Qumulo made a big splash with these 2 announcements,  representing a major milestone for the company who confirms its shift to cloud and pure software model.

Launched more than 10 years ago appearing as the new Isilon at that time due to the founding team, the scale-out NAS positioning and appliance-based flavor, the management has understood the big shift of and on the market with tons of workloads moving to the cloud and therefore the mandatory need to be hardware agnostic with a full and pure software stack. Some usages come back on-premises as well. One key point to remember as well that differentiated Isilon and Qumulo was the fact that the first one offered erasure coding in the early 2000 years and the second one introduced it in 2016.

Qumulo, like several others, surfs on the U3 acronym we introduced many years ago, it means Universal, Unified and Ubiquitous storage and especially the anywhere property, running on-premises or in any clouds.

With more than 900 customers WW, end-users have picked Qumulo for the level of performance, its rich data services, its hardware independence and its ecosystem.

On average, a company's customer has 1PB in its cluster. Data is everywhere and files are created everywhere validating, once again, that file interfaces are here to stay, even if the S3 API has a key role to access same content with a potential remote dimension. It means that hybrid is a strong reality with clusters running at various places.

The first element is the ANQ or Azure Native Qumulo that illustrates a strong relationship with Azure. To be successful in the cloud, the firm justifies 5 key items around pricing, elasticity, durability, simplicity and data services. We understand that the adoption continues to add vertical market segments, no longer limited to a few key niches.

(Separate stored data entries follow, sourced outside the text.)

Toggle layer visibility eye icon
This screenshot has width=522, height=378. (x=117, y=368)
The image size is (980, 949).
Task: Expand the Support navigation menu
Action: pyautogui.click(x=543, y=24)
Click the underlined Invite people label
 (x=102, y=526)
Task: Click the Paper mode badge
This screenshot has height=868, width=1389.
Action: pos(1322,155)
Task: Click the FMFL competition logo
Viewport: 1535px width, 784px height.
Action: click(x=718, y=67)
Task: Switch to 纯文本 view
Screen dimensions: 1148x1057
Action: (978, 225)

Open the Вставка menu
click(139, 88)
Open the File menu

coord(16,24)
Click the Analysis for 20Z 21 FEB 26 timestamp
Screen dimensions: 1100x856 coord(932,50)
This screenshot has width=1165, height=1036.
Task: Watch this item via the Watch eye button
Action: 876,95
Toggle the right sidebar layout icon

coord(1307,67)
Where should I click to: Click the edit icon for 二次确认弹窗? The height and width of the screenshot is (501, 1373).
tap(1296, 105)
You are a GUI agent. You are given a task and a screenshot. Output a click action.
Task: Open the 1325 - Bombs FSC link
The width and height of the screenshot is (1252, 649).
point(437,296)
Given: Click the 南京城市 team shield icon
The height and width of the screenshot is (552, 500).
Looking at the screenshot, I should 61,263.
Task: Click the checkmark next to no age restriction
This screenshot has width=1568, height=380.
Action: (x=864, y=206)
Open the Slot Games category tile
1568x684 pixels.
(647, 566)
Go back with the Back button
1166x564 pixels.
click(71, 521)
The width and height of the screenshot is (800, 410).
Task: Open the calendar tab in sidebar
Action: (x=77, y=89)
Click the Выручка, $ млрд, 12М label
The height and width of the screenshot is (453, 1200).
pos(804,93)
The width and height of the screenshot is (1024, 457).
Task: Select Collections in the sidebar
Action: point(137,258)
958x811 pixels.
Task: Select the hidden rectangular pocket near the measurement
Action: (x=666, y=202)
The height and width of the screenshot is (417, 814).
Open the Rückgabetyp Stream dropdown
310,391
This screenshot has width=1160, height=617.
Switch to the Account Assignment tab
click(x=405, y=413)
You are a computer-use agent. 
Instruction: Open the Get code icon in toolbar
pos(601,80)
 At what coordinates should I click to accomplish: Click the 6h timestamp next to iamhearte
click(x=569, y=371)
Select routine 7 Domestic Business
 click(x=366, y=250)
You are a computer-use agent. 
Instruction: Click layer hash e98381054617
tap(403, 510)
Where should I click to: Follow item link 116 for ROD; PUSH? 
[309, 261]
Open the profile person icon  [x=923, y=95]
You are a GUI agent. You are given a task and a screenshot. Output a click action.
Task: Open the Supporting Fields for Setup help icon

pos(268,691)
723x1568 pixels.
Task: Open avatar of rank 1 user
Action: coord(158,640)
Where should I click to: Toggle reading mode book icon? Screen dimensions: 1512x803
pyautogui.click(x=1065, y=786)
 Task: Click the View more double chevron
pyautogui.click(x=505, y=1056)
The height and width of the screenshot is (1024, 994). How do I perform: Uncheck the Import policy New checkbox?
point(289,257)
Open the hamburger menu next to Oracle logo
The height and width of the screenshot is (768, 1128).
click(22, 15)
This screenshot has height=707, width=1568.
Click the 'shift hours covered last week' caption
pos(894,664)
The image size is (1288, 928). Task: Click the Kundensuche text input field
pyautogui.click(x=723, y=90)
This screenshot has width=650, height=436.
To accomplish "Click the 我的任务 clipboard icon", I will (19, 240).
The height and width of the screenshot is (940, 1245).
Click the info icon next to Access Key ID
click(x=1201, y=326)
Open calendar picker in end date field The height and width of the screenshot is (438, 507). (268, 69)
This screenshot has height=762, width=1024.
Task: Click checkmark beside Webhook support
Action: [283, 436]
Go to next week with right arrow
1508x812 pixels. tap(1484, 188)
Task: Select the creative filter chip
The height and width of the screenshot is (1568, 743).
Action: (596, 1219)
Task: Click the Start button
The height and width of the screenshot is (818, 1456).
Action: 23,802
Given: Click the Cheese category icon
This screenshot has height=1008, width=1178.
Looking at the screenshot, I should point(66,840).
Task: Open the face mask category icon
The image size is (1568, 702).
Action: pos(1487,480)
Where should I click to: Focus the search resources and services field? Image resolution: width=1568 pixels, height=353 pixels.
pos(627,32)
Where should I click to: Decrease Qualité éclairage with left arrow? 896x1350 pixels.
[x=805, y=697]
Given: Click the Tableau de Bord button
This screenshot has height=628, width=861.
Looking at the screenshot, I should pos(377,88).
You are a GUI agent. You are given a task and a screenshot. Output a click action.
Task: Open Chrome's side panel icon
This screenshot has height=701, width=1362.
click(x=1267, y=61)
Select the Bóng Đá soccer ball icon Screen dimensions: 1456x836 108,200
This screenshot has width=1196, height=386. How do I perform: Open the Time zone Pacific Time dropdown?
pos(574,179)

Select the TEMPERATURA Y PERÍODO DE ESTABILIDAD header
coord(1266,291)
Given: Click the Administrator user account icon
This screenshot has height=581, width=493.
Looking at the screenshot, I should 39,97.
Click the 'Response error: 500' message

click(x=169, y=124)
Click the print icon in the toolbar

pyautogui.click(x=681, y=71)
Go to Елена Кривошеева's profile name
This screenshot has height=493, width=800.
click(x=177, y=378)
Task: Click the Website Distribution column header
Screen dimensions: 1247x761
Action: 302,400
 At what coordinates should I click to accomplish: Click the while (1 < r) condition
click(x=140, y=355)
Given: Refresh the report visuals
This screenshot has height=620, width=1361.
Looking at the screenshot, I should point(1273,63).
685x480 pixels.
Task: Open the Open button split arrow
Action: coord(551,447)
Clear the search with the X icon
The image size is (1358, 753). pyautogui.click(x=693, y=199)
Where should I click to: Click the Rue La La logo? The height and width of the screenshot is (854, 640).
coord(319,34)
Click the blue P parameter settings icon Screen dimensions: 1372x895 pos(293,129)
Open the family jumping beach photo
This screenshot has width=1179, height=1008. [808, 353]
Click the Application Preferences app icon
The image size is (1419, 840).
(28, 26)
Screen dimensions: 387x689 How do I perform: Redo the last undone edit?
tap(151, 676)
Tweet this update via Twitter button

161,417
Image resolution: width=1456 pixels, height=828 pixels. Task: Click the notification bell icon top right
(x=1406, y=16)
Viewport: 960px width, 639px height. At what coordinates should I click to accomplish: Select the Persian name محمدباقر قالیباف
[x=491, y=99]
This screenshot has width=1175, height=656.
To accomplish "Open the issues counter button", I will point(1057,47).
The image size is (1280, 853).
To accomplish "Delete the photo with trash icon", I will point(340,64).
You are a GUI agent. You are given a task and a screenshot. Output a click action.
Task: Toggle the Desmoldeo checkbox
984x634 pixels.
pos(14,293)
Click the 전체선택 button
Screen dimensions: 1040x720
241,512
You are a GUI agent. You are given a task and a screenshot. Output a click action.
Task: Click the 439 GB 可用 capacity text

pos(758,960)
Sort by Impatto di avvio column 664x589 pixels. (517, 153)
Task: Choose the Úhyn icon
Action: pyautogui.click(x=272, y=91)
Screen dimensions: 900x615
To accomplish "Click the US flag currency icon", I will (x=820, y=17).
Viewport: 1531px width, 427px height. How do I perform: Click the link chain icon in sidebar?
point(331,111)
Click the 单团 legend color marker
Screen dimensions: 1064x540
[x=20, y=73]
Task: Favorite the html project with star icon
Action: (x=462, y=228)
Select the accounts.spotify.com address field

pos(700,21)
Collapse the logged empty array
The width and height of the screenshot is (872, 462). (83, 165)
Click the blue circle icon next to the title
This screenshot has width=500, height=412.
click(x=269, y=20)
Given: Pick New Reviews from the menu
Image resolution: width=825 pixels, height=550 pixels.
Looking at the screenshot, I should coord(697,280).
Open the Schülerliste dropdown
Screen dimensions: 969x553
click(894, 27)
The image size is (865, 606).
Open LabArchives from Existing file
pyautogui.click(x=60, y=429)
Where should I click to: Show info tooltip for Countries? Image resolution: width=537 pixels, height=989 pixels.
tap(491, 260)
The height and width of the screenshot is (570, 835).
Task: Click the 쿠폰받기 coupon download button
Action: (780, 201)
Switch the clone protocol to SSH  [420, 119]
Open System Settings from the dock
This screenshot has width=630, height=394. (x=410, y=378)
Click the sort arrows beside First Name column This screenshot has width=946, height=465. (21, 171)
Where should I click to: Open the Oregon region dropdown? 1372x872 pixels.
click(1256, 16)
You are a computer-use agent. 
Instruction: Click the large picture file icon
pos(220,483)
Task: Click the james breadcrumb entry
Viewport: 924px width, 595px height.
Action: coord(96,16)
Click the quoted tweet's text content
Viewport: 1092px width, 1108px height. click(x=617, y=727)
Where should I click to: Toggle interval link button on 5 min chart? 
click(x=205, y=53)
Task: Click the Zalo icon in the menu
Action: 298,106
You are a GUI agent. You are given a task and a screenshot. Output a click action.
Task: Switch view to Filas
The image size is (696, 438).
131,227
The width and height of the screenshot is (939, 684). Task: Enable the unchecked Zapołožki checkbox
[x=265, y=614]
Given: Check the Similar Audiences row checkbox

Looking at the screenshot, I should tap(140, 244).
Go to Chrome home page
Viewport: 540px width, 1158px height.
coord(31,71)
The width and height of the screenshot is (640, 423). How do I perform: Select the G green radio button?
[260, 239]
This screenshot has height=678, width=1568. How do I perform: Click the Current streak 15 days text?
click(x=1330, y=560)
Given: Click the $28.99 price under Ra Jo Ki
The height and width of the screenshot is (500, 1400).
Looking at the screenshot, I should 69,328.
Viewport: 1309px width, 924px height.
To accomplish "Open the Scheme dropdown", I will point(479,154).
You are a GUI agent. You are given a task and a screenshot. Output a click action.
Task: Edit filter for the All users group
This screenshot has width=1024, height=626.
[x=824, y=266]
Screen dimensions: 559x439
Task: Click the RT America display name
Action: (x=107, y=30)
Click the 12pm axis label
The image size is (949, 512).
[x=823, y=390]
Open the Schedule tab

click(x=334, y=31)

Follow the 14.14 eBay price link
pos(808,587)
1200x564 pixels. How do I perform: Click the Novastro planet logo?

Economics is also key, we see as-a-service offerings popped-up everywhere. The vendor offers a minimum performance capabilities included in the base service and above that threshold, users pay only for the performance they consumed. The goal for the company seems to beat the on-premises similar solutions.

It is also interesting to see that partnership with the tons of file storage offerings on Azure with Microsoft solutions or NetApp ones to name a few. Qumulo understands that the pricing remains a key factor for end-users decision as all solutions appear the same when you don’t see and feel them.

The 2nd element is represented by the GNS or Global NameSpace, it was expected for quite some time especially with such a solution able to be deployed in so various places, locations and flavors. The 1st iteration implements a master-slave or hub-spoke model with metadata propagated in all places to “see” files hierarchies and data only updated on the central point who send updates to remote sites. And the beauty of this is that it is independent of the nature of the deployment, on-premises or in the cloud. This GNS model makes sense also in a global data tiering model with secondary sites in he cloud receiving inactive data from the primary on-premises for instance in a 20/80 schema, thus reducing footprint in users’ data centers. Later iterations will offer more balanced approaches across sites, we'll wait more details.

The team adds Nexus, a way to federate dispersed firm's clusters and manage them in a central way. So with Nexus and GNS, the company makes great progress towards a full residence independence for storage.